Olga'nın annesi henüz 5 yaşlarındayken balenin yeterli olmayacağını düşünerek oryantal dans öğrenmesini sağlamış. Erkeklere nasıl davranılacağı konusunda da sıkı bir eğitimle büyümüş Olga. Bizim itelediğimiz, beğenmediğimiz adamlar Olga'nın deyimiyle söylüyorum, 'Kaçırılmayacak fırsattılar'... Kıskanılan, beğenilen, yemek yapan, ev işlerinden gayet iyi anlayan, seksi ve işveli kadınlardılar; yetmez miydi?

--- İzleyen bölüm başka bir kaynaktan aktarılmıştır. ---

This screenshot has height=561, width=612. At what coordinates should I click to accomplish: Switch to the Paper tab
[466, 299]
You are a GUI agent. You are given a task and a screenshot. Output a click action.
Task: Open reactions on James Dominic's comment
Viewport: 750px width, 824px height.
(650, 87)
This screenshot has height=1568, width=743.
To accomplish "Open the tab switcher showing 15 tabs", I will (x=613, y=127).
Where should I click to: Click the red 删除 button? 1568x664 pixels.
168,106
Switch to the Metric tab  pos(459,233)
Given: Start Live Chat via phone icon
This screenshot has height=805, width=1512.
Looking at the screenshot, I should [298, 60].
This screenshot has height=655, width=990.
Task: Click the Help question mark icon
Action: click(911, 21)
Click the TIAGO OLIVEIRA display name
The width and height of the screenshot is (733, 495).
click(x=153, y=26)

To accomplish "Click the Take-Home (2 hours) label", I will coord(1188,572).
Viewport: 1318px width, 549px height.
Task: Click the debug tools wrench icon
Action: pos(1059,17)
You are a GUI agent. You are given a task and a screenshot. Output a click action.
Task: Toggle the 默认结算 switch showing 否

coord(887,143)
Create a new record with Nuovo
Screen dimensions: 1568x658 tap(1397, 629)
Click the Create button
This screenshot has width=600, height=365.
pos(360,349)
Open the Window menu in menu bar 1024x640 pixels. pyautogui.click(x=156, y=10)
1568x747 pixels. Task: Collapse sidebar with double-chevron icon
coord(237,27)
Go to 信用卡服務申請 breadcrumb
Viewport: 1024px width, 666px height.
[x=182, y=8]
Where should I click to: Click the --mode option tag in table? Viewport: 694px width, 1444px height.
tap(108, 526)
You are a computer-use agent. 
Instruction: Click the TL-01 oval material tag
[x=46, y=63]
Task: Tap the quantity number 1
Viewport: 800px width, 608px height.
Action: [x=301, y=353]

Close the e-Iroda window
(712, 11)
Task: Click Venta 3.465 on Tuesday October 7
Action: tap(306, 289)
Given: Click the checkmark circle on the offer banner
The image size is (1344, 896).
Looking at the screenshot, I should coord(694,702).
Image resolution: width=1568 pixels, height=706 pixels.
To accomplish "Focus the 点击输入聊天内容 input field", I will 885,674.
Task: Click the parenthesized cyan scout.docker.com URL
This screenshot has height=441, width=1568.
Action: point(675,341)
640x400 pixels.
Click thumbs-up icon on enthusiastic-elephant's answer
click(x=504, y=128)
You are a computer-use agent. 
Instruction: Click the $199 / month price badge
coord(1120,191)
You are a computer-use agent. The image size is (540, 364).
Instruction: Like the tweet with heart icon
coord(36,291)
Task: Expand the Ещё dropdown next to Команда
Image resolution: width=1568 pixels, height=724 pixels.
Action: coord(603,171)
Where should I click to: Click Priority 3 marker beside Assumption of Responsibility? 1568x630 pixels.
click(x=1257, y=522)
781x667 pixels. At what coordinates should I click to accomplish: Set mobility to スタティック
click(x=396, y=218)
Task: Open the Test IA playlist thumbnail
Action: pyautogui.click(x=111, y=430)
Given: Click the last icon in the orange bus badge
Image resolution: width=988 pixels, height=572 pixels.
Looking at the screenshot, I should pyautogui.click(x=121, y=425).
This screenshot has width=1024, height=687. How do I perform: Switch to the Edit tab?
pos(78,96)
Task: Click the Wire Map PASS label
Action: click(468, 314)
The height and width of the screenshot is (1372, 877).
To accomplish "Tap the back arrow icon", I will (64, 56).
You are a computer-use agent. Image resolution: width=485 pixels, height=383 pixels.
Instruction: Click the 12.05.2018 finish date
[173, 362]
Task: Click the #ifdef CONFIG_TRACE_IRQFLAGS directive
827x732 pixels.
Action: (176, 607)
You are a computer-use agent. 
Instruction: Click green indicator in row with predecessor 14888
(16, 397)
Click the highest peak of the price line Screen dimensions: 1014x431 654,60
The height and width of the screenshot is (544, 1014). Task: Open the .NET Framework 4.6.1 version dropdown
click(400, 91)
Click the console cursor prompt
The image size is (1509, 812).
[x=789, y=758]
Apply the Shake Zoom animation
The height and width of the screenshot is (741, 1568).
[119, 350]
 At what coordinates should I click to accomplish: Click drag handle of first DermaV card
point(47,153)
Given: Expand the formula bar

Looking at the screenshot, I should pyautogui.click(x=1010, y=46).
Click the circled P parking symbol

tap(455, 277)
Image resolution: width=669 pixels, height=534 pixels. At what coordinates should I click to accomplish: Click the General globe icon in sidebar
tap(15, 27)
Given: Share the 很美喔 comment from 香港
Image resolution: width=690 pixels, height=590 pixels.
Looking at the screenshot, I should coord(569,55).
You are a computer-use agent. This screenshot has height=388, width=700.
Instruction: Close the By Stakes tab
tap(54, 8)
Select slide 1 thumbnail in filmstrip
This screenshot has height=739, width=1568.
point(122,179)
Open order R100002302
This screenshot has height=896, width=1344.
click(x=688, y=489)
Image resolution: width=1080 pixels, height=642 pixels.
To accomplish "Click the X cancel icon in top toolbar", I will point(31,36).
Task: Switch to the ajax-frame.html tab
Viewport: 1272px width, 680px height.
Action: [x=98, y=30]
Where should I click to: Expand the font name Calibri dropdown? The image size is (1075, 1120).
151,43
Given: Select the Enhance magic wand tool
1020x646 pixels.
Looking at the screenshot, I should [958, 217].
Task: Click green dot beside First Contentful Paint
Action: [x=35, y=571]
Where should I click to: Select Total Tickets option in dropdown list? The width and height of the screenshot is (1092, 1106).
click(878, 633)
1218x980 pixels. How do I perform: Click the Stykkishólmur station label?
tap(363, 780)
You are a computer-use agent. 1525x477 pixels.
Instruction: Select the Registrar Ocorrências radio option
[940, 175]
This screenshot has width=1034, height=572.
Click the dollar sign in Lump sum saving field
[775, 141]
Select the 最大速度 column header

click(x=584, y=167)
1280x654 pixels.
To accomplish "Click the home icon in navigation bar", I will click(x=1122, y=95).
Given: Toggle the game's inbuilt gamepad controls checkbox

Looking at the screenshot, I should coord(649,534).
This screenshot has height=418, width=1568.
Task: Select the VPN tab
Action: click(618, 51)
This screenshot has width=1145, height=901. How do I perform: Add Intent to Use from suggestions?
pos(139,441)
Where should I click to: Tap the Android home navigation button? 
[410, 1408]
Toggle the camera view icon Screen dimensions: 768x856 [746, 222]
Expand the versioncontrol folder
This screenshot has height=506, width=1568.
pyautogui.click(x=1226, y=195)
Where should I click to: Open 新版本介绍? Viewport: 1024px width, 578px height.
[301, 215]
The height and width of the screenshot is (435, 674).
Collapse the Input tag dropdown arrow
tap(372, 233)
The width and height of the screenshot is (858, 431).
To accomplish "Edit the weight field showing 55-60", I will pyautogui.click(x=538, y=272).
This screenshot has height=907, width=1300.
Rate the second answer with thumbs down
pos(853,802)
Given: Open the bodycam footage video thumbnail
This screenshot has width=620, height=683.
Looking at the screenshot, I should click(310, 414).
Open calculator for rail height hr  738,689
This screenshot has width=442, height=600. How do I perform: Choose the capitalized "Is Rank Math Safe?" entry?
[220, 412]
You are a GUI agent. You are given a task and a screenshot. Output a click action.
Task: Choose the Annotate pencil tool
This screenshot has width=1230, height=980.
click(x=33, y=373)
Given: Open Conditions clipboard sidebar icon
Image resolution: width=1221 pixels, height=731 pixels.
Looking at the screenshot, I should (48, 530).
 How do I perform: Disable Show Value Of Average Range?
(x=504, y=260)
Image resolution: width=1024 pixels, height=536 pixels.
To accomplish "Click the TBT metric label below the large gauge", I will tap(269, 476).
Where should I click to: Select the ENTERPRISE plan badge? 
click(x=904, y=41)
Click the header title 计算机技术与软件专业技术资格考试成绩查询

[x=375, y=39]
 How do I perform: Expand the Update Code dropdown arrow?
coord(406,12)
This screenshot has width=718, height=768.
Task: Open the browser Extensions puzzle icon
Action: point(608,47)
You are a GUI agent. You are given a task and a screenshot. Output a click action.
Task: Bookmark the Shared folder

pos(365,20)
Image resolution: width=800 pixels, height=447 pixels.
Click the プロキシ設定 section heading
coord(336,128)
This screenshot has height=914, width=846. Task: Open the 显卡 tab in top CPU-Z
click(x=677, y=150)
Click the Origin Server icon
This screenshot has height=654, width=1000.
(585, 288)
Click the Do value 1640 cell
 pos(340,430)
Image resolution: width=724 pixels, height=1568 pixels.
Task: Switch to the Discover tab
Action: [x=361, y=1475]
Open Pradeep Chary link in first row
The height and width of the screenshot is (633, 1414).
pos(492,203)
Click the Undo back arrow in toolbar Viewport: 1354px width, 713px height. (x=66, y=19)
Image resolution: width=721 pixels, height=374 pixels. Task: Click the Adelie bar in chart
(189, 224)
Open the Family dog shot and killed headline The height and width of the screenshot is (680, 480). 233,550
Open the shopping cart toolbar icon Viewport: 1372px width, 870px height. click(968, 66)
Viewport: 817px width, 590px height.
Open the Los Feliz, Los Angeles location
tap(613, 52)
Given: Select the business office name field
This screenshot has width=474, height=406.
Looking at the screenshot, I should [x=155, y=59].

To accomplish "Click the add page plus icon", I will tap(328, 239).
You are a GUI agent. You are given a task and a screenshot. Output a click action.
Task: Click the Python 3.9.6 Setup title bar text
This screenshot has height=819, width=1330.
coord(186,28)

Olga genelinden Rus kadınların güzelliğine dönüyor ve hemen itiraf ediyorum, frapan kadınların arkasından konuşuruz biz. İster Rus olsun ister İsveçli, ister Egeli olsun ister Karadenizli, konuşuruz. Çünkü güzel oldukları yetmiyormuş gibi bir de çekici, seksi, alımlı ve cesurlar. Cesaretleri kıyafetlerine yansıyor, asla giymem dediğim ne varsa, frapan kadınların büyük bir gururla üzerlerinde taşıdıklarına şahit oluyorum.

MACERA BAŞLIYOR...

Sarı saça ihtiyacım vardı, sarı ve uzun, hatta sarı, uzun ve dalgalı. İstediğim saç Platin Peruk'ta vardı. Gayet kibar olan satıcı indirim de yaparak verdi peruğu, pek anlam veremedi ne yapmaya çalıştığıma. Ardından da yeşil lenslerimi aldım, ne giyeceğimi düşünüyorum kara kara. Birkaç seçenek belirleyip, arkadaşlarıma danışmak üzere arabaya koyuyorum.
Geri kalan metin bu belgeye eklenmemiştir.